Lastly, our study demonstrated that an angled mushroom pattern cut with its characteristic elbow allows the Krumeich ring to be wedged naturally. Such a design provides greater stability for the ring than straight cut incisions. This may allow the Krumeich ring to correct postoperative corneal astigmatism by rigidly supporting a round graft shape. This technique may help achieve Krumeich and Daniel’s initial clinical aim of using ISCRs to decrease postoperative corneal astigmatism [1]. Future clinical studies will be needed to assess this.
Several limitations are worth noting. Although the diameters of the femtosecond laser cuts used in our experiments appeared to fit the ISCRs well, as judged by the ease of insertion and positioning, it is possible that slightly smaller diameters of femtosecond laser cuts will also fit the ISCRs well. In this study, we assumed the corneal stroma to be incompressible and rigid along the radial direction, so that the arc length does not change before and after applanation. As such, the anterior side cut diameter was set to the arc length equivalent of the inner ring diameter, and the anterior side cut angle was set to create a vertical side wall after the cornea recovered from the applanated state to its natural dome shape.
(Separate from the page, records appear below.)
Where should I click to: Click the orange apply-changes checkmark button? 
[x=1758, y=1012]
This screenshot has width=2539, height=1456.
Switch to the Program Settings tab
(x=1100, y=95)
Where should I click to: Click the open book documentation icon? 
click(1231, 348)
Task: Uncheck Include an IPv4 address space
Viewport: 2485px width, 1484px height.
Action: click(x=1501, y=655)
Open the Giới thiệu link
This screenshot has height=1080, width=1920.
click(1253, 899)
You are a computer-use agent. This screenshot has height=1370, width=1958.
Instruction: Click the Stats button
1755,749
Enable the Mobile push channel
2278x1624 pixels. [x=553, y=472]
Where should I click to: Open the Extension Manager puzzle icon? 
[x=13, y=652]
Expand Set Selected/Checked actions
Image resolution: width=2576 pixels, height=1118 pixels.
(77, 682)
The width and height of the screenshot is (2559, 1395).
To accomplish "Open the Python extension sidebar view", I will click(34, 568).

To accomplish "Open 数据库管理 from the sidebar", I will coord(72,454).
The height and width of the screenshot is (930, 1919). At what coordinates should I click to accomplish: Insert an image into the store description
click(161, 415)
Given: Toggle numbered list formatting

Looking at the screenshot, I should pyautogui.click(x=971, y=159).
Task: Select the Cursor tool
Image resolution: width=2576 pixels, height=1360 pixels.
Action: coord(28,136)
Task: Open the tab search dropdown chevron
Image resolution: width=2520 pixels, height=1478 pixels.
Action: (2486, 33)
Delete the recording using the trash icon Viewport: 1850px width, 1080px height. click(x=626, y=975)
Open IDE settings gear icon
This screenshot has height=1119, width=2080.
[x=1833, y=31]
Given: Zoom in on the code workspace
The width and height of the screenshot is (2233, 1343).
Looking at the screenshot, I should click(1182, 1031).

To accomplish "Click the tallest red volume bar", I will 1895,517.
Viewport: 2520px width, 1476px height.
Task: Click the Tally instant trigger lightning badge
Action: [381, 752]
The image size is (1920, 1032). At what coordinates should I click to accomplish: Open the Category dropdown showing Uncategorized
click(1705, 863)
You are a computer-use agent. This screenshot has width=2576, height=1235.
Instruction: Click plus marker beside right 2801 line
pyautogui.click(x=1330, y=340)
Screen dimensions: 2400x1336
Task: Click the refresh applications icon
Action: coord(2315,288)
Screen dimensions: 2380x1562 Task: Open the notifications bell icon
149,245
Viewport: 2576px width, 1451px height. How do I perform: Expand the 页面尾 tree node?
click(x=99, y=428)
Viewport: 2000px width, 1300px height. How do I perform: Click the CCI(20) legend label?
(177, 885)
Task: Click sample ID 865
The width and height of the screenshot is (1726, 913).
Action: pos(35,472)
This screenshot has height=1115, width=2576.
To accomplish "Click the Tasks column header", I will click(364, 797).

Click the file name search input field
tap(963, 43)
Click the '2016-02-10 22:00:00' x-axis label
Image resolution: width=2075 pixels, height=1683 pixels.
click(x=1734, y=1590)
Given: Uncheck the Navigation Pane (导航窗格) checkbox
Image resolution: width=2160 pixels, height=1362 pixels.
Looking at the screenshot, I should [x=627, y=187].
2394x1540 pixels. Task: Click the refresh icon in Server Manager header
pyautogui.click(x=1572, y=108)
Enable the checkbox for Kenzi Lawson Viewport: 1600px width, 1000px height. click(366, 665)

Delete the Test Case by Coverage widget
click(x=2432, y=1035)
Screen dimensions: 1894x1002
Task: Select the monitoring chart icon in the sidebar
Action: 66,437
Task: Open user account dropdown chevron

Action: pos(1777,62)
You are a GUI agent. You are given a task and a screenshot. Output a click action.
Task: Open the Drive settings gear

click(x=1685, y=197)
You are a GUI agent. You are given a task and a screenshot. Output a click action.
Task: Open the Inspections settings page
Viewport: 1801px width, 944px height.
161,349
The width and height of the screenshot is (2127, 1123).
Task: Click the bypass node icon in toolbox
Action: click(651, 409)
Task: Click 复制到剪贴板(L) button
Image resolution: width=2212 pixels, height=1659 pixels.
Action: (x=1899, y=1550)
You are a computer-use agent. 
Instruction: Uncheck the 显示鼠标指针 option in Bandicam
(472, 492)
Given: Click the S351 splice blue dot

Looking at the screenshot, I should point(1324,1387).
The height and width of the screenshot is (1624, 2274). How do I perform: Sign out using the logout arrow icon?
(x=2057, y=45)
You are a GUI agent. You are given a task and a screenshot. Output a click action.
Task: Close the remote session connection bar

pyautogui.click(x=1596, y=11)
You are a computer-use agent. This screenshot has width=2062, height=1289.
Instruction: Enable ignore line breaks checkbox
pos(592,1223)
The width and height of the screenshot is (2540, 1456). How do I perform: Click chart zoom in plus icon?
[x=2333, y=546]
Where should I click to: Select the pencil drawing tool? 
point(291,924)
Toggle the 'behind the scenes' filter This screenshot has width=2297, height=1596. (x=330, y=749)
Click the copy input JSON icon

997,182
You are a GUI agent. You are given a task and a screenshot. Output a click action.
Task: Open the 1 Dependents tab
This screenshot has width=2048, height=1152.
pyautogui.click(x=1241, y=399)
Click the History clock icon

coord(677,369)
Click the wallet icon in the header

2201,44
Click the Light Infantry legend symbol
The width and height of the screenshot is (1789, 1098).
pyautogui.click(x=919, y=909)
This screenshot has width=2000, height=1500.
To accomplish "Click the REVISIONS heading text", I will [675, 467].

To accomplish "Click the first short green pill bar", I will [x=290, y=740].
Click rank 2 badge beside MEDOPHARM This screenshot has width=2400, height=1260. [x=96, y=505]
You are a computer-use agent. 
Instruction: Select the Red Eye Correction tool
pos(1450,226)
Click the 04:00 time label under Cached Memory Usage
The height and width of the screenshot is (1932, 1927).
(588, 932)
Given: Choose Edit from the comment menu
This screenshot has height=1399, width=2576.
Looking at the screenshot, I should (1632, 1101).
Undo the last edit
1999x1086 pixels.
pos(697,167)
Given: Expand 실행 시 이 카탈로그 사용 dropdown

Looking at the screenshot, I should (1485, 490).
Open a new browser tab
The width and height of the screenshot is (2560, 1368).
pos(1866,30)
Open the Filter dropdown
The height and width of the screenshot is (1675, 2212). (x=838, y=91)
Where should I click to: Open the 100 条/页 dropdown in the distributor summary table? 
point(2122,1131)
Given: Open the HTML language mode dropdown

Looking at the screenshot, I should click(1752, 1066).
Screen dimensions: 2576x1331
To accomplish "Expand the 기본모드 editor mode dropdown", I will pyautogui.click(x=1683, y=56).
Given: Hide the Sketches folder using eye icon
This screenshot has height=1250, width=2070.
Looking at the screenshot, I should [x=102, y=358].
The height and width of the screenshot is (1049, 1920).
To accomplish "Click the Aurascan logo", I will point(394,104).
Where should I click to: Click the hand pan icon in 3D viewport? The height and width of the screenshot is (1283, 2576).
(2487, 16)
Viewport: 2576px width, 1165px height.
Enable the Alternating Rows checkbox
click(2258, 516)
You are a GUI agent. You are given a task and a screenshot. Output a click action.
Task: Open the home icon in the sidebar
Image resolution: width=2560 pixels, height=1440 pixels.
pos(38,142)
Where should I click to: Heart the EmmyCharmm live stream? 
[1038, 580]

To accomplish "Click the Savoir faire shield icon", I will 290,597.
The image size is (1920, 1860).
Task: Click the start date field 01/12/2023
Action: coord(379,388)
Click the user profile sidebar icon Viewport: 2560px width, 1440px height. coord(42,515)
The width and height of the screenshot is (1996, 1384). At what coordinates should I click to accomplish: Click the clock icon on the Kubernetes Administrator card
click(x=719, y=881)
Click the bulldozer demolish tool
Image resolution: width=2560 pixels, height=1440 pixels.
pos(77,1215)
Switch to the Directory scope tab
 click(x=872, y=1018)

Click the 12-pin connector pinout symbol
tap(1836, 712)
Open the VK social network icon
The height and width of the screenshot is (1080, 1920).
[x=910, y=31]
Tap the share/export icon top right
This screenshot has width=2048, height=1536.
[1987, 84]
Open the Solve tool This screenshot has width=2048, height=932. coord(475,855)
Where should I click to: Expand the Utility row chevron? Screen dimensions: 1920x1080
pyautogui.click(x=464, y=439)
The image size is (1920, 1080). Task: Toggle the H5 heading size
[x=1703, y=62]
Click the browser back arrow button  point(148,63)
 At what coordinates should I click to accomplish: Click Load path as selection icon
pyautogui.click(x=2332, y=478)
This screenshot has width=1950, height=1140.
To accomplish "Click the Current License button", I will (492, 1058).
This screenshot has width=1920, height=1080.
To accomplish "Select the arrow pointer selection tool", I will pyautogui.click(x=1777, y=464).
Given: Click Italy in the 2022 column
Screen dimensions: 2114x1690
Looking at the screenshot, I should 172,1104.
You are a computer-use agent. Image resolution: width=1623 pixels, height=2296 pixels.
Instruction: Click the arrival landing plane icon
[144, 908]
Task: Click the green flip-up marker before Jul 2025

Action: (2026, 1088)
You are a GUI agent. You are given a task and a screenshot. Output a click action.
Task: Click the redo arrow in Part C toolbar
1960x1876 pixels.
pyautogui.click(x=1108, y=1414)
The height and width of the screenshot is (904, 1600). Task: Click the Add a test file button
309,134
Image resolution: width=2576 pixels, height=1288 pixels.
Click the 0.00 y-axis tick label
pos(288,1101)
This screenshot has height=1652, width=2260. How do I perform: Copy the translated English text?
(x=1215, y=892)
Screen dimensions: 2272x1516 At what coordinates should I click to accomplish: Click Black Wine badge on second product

An investigation of FLEK by Heur et al. [5] showed that the femtosecond laser cut diameter setting is between the actual measured arc length and chord length. Thus the optimal diameter setting may be slightly smaller than the settings used in our study. Given the flexibility of corneal tissue, it is likely that this technique would work well over a range of laser settings. Further studies are needed to confirm whether or not other settings will also work well.
In summary, we demonstrated that ISCRs can be easily positioned at an exact depth using penetrating angled mushroom pattern femtosecond laser cuts in both graft and host corneas. Clinical studies are needed to compare the efficacy of ISCR implantation in cuts prepared by femtosecond laser trephination versus mechanical trephination. In addition, clinical studies are needed to determine if ISCRs implanted with this laser technique can help reduce postoperative astigmatism.